At the heart of that change is the fact that Brightwater students aren’t just learning to be cooks—they’ll graduate with the ability to pursue whatever their passions are surrounding food. And the key to the school’s success, he adds, is that Brightwater is going to be more than just a cooking school. It’s going to be a culinary hub where students, the culinary community and the community itself can connect.

The physical location of that hub is a renovated space in the 67,000-square-foot Tyson Foods plant on Southeast Eighth Street in downtown Bentonville’s Market District. About 27,500 square feet of that space will be dedicated to the school, while the remainder will make up the new Eighth Street Market, a collection of artisan food businesses, including a butcher shop run by Brightwater’s oldest faculty member, a German butcher with a knack for curing meats. The other known tenant is Bike Rack Brewery, which is opening a second location there, complete with outdoor biergarten.

When I visited the facility, it smelled of fresh paint and was abuzz with hard-hatted construction workers. Before taking the tour, I’d talked to Glenn at length about the evolution of Brightwater and pored over the plans of the facility he’d shown me, but it wasn’t until that day, walking through that vast, bright space—all windows, concrete and wow factor—that I truly grasped his vision.


I’m nervous for this moment. The moment. The one wherein I present a chocolate cake of my own making to Glenn Mack, possibly the most well traveled and knowledgeable culinary mind I’ve ever known.

“Are you guys … um … ready for dessert?” I ask.

Dessert is my contribution to the meal. Since the pressure was so high, I’d turned to my favorite cake recipe, a Guinness chocolate cake. My heart’s pounding as I cut big slices for everyone—I’d had to resort to making it with ale instead of stout and have no idea what’s happening beneath the cream-cheese frosting. For all its progress, you still can’t buy a six-pack of Guinness in Bentonville on a Sunday.

As we sit around the table eating chocolate cake—which, by the way is delicious, possibly even better for the ale—there’s one last thing that I have to find out.

“So … ,” I say. “Won’t you miss being an expat, now that you’re not only back in the United States, but living back in the place where you grew up?”

“The thing is,” he answers without skipping a beat, “is that Northwest Arkansas does in so many ways have that expat feel to it. There are just so many people that are here in a transitory way or have moved here from someplace else. So there’s still that shared experience of many people coming from other places. Not to mention that it’s practically unrecognizable from what it was 30 years ago.”

“And here I have the true advantage,” he adds, “of being both a native and an outsider.”

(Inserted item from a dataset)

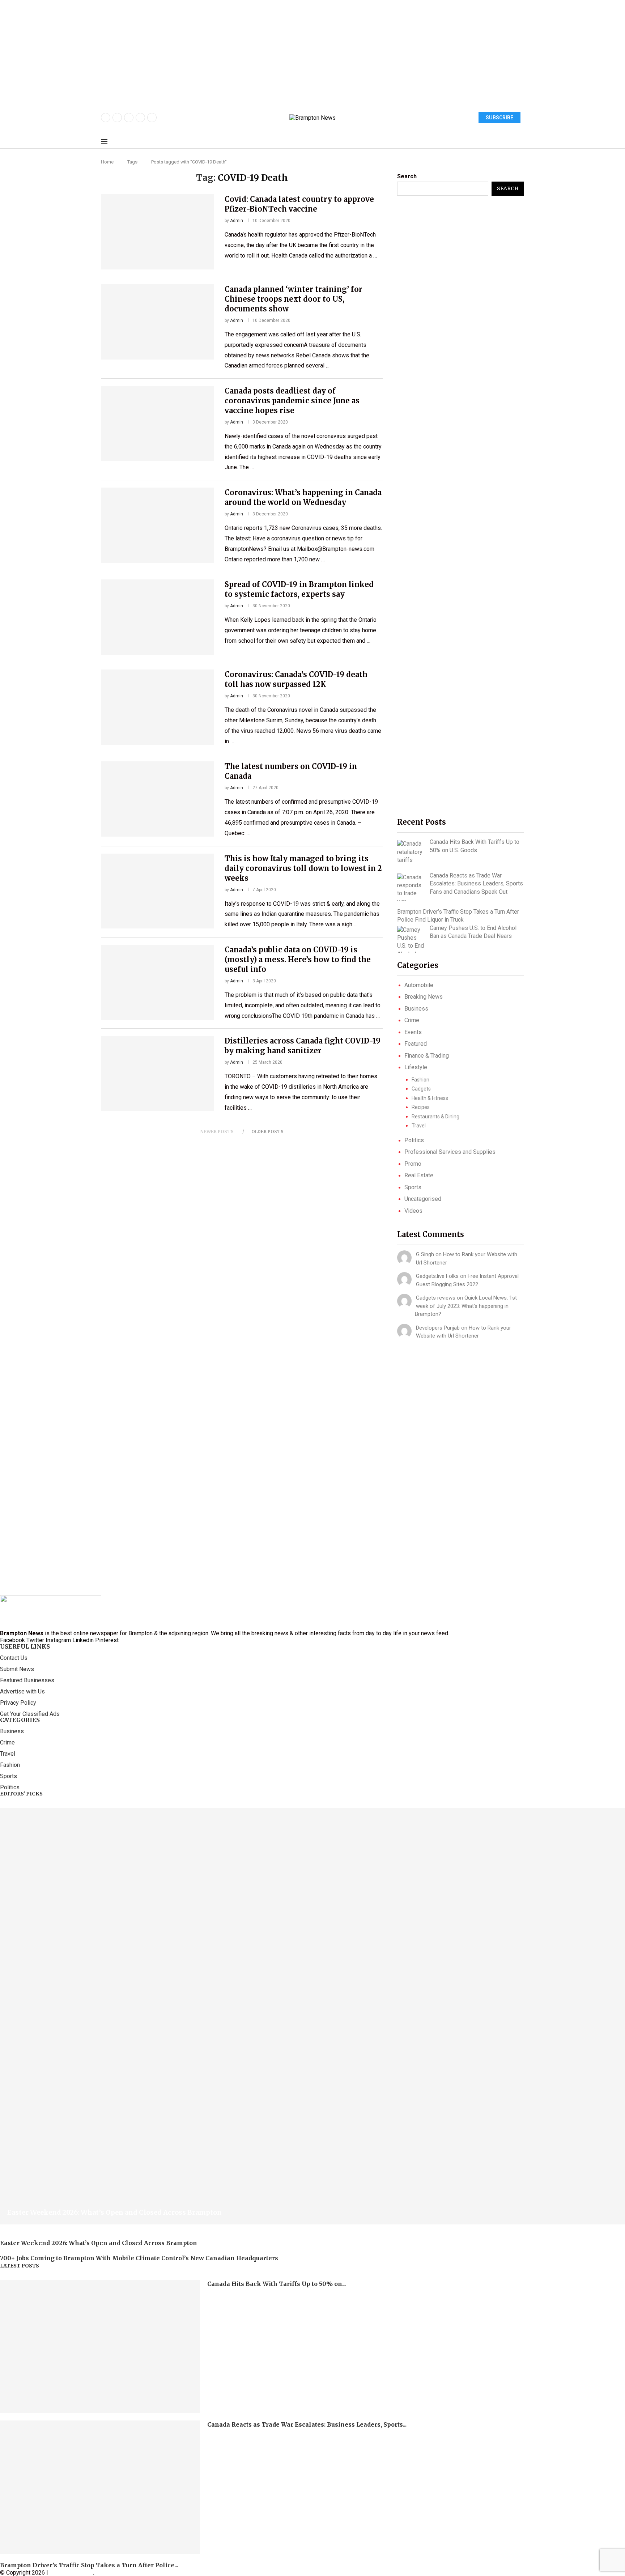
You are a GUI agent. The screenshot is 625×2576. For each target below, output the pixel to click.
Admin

Not too long after dessert, lest I overstay my welcome—and I could talk to these two all night—I take my leave full of good food, good conversation and too much chocolate cake. As I make my way home, I breathe a sigh of relief. After all these weeks, I finally feel like I’ve got a complete picture of Glenn Mack. And I have to admit I’m mightily impressed. The guy’s done what many a globetrotting wayfarer has never even contemplated: He’s come back home again. And in doing so, he seems to have taken on the adventure of a lifetime.